| EXERCISE OBJECTIVE |
Each line in the data holding "computer" should be listed.

(Saved entries)
────────────────
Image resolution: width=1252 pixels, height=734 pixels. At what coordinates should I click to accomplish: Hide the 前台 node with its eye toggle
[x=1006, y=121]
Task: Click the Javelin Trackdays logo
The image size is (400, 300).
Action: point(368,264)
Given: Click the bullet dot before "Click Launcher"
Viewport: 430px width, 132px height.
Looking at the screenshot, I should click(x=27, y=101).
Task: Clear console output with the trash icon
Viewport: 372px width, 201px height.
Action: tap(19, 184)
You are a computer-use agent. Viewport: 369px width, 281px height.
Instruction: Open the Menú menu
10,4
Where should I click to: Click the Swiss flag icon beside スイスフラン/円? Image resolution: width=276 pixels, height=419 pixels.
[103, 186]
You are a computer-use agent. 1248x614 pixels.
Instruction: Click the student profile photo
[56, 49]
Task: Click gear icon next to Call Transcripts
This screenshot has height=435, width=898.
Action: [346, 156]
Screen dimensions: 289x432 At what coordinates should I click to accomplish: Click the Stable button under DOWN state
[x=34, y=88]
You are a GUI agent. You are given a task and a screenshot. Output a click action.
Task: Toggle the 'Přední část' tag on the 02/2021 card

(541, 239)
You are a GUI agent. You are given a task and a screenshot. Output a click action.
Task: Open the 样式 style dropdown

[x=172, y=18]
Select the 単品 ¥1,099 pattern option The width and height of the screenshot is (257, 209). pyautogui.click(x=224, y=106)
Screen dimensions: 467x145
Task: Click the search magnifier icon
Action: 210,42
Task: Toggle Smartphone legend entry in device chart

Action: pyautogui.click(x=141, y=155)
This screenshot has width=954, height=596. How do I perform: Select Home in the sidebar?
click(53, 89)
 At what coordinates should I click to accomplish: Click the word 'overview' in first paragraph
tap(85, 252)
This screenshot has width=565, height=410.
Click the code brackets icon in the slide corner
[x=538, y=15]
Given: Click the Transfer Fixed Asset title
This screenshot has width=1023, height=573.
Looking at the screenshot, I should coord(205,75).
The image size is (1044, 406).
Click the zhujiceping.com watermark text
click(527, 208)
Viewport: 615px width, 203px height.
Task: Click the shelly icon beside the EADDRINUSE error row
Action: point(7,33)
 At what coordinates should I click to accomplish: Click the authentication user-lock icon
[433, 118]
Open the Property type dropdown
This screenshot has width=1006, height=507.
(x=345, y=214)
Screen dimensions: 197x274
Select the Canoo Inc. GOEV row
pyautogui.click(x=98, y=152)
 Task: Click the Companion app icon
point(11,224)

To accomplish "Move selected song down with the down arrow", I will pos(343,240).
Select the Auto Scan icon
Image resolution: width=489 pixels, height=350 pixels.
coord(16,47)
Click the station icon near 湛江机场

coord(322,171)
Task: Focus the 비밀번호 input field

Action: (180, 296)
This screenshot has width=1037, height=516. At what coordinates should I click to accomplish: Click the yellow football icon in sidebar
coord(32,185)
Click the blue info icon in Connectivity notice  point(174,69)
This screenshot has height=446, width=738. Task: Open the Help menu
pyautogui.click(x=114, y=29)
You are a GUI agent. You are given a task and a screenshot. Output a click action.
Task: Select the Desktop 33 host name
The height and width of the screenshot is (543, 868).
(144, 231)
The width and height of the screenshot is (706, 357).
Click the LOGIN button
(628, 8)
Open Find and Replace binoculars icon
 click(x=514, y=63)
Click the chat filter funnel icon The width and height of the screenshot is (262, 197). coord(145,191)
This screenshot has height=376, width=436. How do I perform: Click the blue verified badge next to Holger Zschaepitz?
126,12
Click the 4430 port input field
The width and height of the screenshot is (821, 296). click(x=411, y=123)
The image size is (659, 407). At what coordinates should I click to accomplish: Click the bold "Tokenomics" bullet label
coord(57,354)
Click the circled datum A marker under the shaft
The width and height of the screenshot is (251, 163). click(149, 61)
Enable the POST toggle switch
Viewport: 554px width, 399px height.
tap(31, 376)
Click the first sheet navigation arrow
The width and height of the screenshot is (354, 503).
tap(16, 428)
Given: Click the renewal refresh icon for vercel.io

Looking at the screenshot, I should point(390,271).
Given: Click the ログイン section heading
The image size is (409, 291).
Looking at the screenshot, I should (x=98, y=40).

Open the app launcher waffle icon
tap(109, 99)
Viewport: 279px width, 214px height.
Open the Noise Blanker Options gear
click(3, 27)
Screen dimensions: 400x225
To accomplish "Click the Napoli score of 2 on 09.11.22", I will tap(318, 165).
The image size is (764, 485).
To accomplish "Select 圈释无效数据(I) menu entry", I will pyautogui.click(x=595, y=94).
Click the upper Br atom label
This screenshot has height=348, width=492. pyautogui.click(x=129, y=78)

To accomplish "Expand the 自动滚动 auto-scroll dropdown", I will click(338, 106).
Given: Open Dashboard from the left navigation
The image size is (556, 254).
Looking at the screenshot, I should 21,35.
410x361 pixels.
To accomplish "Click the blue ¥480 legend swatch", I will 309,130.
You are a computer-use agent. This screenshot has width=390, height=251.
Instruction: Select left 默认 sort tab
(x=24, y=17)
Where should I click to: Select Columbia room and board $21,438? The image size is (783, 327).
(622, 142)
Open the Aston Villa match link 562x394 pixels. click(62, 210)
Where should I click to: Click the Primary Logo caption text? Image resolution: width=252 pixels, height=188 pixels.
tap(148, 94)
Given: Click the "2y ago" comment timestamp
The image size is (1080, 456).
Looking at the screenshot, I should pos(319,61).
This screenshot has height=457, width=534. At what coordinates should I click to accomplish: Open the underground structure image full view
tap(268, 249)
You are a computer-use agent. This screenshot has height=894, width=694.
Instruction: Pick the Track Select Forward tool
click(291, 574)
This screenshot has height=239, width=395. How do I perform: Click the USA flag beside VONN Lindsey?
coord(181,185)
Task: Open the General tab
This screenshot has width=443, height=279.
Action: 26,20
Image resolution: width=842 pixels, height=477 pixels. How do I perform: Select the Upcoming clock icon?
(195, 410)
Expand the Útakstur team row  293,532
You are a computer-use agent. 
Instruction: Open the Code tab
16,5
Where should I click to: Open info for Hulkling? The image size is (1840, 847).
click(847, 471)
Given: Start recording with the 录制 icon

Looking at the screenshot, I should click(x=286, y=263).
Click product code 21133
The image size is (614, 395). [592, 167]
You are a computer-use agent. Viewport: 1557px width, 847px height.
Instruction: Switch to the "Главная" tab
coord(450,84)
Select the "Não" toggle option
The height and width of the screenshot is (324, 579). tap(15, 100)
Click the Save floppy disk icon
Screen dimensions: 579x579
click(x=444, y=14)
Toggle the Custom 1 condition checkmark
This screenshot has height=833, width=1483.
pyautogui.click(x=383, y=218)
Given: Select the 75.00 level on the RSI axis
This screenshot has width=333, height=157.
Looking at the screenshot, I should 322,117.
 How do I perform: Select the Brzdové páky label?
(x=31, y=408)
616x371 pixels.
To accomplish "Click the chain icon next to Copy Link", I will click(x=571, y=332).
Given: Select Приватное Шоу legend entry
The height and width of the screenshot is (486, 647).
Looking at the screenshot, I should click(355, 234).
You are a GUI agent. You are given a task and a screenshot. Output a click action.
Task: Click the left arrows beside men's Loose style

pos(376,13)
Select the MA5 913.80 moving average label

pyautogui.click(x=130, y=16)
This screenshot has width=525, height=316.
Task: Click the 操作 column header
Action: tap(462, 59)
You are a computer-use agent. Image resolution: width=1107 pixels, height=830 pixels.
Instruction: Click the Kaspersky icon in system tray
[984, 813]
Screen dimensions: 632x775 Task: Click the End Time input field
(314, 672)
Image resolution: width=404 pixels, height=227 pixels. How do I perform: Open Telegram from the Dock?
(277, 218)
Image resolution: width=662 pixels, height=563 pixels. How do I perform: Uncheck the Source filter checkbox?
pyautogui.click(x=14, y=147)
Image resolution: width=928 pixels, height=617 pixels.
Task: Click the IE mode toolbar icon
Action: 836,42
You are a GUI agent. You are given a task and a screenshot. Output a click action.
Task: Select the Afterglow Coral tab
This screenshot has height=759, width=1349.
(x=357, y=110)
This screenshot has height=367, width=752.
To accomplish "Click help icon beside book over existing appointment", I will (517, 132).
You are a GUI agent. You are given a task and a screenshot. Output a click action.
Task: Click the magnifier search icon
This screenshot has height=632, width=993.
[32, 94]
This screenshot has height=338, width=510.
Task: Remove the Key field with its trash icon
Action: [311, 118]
────────────────
| TASK OUTPUT |
You are a computer-use agent. Viewport: 369px width, 281px height.
You are a computer-use agent. 1248x614 pixels.
You are a computer-use agent. This screenshot has width=390, height=251.
You are a computer-use agent. This screenshot has height=894, width=694.
You are a computer-use agent. 
You are a computer-use agent. Viewport: 1557px width, 847px height.
You are a computer-use agent. Image resolution: width=1107 pixels, height=830 pixels.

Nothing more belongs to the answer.